Short problem ->
Please extract the passage from the press release on New Jersey's child welfare lawsuit, starting with "Newark, NJ and" and going on through "report can be found here.".

Page ->
----

Newark, NJ and Washington, DC (October 30, 2023)—Today’s release of a final report by the Center for the Study of Social Policy (CSSP), the court-appointed Monitor in the federal class action lawsuit Charlie and Nadine H. v. Murphy, marks the successful conclusion of almost two decades of work to improve New Jersey’s child welfare system. Over this period, New Jersey has worked to bring its child welfare policies and programs into compliance, with the goal of creating a system that keeps children safe, healthy, and connected. The final report can be found here.
CSSP was appointed in 2006 by the Honorable Stanley R. Chesler of the United States District Court for the District of New Jersey as Federal Monitor of Charlie and Nadine H., aimed at improving outcomes for children, youth, and families served through New Jersey’s child welfare system. As Monitor, CSSP was charged with independently assessing the State’s compliance with the goals, principles, and outcomes of the Court’s Orders in the lawsuit. All prior CSSP Monitoring Reports can be found here.
To end federal court oversight, Parties to the lawsuit—the New Jersey Department of Children and Families (DCF), Governor Phil Murphy, and Plaintiff’s lawyers, A Better Childhood—presented the Court with an Exit Plan and Agreement (“Exit Plan”), identifying actions that would allow successful exit from the lawsuit and creating legal requirements and structures to sustain the outcomes of the successful reform work. The Exit Plan required the State to devise and maintain a comprehensive qualitative review system, to codify elements of the lawsuit’s requirements (for example, caseloads, staff training, data collection and reporting) into state law, and to establish the Staffing and Oversight Review Subcommittee (SORS) of the New Jersey Task Force on Abuse and Neglect (NJTFCAN)—as the entity responsible for reviewing and publicly reporting on DCF performance going forward. On December 20, 2022, the New Jersey legislature passed the SORS legislation, which includes, among other things, caseload standards and the obligation to keep children within their own communities, maintain contact with their siblings and relatives, and have their educational needs met.

----

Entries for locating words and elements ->
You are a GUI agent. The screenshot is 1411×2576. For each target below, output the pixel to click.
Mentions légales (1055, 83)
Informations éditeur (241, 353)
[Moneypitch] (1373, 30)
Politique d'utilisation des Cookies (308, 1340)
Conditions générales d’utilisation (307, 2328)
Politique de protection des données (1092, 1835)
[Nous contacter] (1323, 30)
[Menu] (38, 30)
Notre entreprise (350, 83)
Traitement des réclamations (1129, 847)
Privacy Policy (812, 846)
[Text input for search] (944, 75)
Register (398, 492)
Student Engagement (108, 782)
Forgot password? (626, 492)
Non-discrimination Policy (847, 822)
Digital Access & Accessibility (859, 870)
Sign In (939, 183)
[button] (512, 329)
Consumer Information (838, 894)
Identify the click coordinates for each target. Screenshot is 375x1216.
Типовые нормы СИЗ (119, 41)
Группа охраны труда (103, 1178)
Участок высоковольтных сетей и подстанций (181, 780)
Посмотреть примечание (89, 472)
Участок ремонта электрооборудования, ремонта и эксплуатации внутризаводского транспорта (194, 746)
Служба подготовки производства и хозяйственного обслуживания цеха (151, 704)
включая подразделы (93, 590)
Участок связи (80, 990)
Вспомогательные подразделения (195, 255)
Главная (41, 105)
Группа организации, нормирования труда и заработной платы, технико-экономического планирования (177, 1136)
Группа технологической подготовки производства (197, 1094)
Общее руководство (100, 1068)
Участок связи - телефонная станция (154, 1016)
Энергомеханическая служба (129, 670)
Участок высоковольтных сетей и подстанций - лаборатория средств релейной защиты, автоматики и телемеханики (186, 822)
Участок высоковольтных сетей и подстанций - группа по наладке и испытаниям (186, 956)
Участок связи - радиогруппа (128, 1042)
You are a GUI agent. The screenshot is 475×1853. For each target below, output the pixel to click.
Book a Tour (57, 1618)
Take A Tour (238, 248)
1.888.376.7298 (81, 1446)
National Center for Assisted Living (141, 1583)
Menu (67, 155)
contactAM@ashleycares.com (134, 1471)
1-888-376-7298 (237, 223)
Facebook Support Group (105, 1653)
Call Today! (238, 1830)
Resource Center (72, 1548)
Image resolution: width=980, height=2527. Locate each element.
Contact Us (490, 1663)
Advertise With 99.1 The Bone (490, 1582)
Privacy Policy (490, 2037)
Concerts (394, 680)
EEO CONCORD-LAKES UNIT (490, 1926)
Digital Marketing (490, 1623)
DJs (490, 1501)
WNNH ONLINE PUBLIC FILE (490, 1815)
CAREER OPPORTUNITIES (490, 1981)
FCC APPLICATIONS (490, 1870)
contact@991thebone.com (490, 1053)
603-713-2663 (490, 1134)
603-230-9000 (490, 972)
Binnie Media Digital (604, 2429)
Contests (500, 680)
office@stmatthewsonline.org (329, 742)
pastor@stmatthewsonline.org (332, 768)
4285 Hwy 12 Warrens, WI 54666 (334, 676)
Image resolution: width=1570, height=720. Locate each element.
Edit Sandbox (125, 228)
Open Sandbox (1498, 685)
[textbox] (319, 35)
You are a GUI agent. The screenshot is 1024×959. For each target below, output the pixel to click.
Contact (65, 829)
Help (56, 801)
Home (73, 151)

----

Problem solution ->
Newark, NJ and Washington, DC (October 30, 2023)—Today’s release of a final report by the Center for the Study of Social Policy (CSSP), the court-appointed Monitor in the federal class action lawsuit Charlie and Nadine H. v. Murphy, marks the successful conclusion of almost two decades of work to improve New Jersey’s child welfare system. Over this period, New Jersey has worked to bring its child welfare policies and programs into compliance, with the goal of creating a system that keeps children safe, healthy, and connected. The final report can be found here.